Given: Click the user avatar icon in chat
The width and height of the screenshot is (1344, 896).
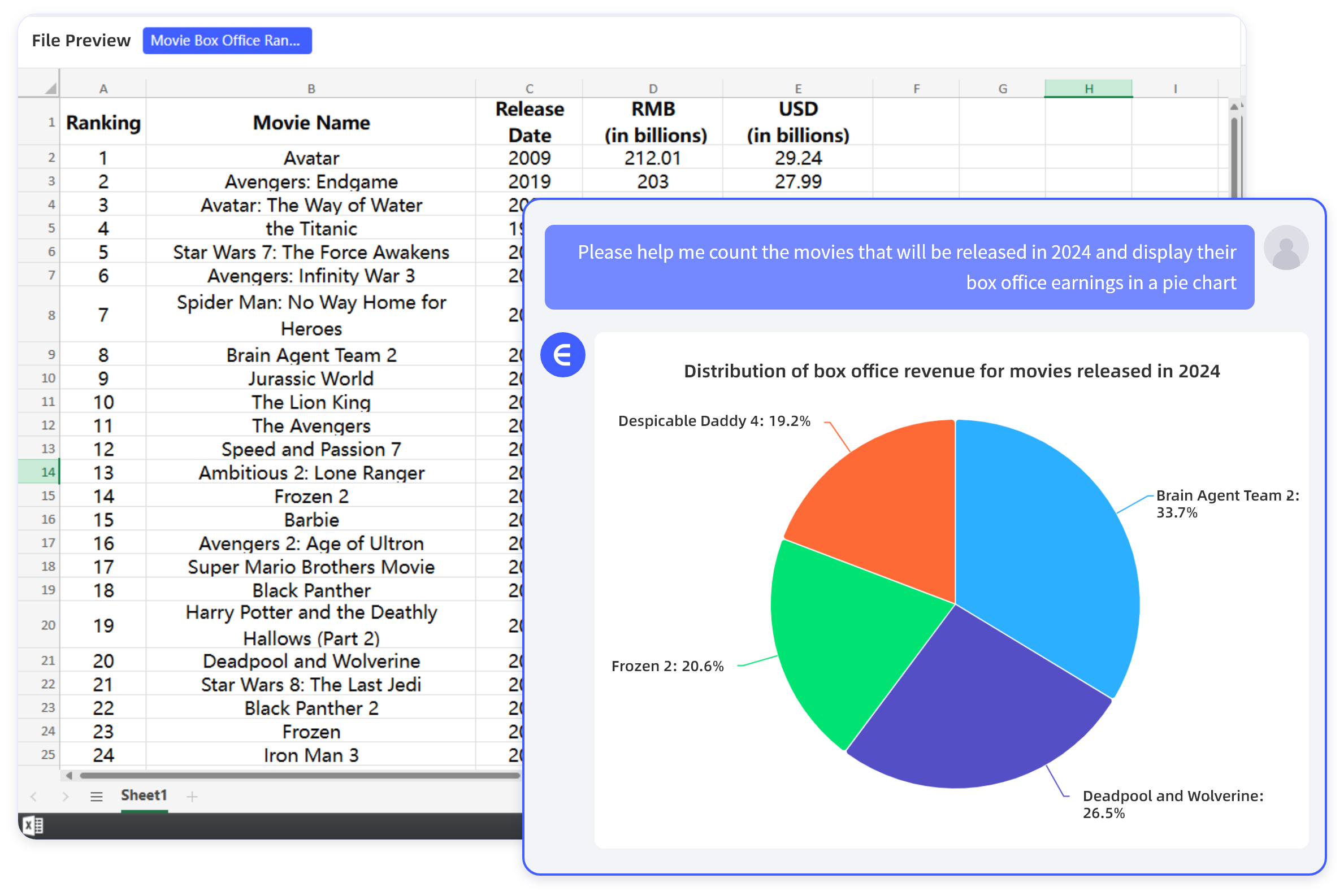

-.-.-

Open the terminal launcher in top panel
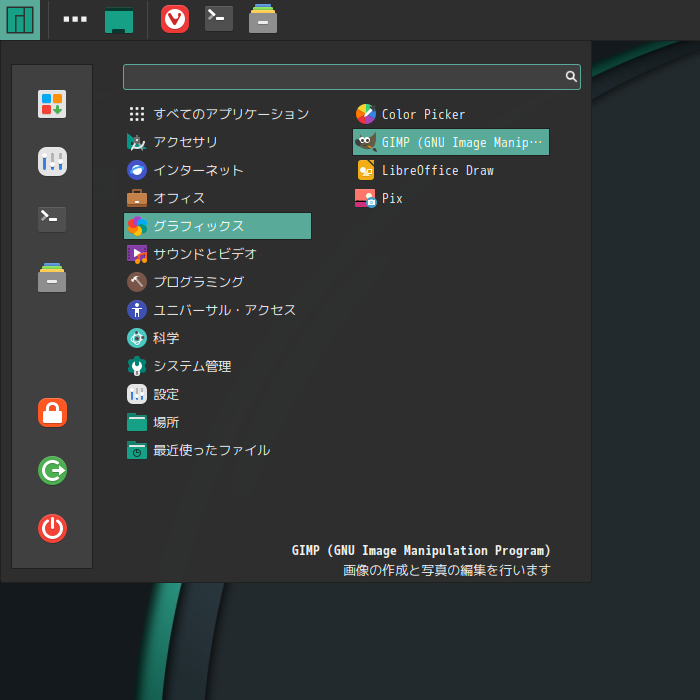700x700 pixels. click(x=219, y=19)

-.-.-

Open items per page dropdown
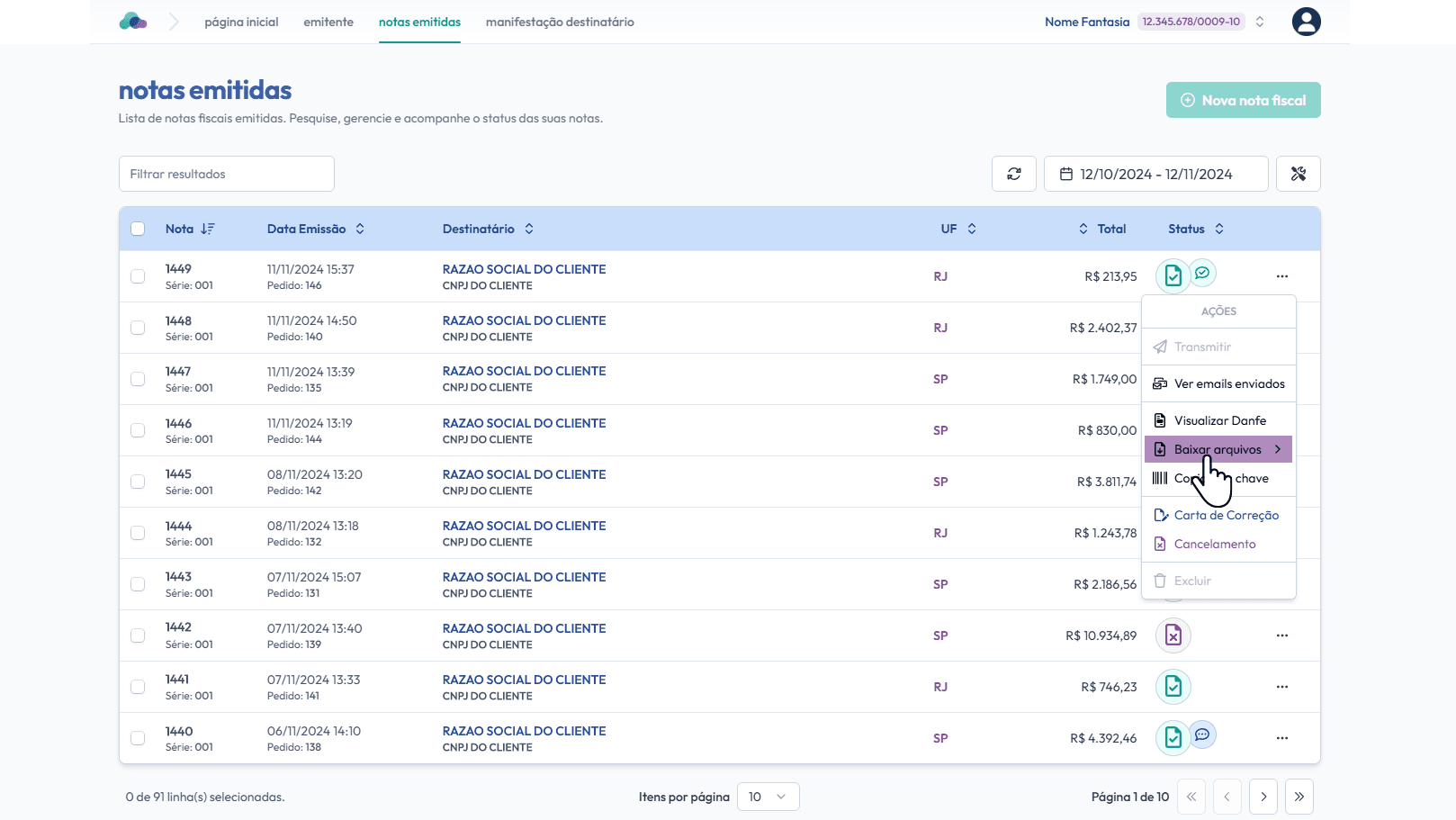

-.-.-

Rewrite the listing from the line with "Given: Click the user avatar icon in chat" to the line with "The width and" as a JSON list of strings, one string per line, leaving out blank lines.

[
  "Given: Click the user avatar icon in chat",
  "The width and height of the screenshot is (1344, 896)."
]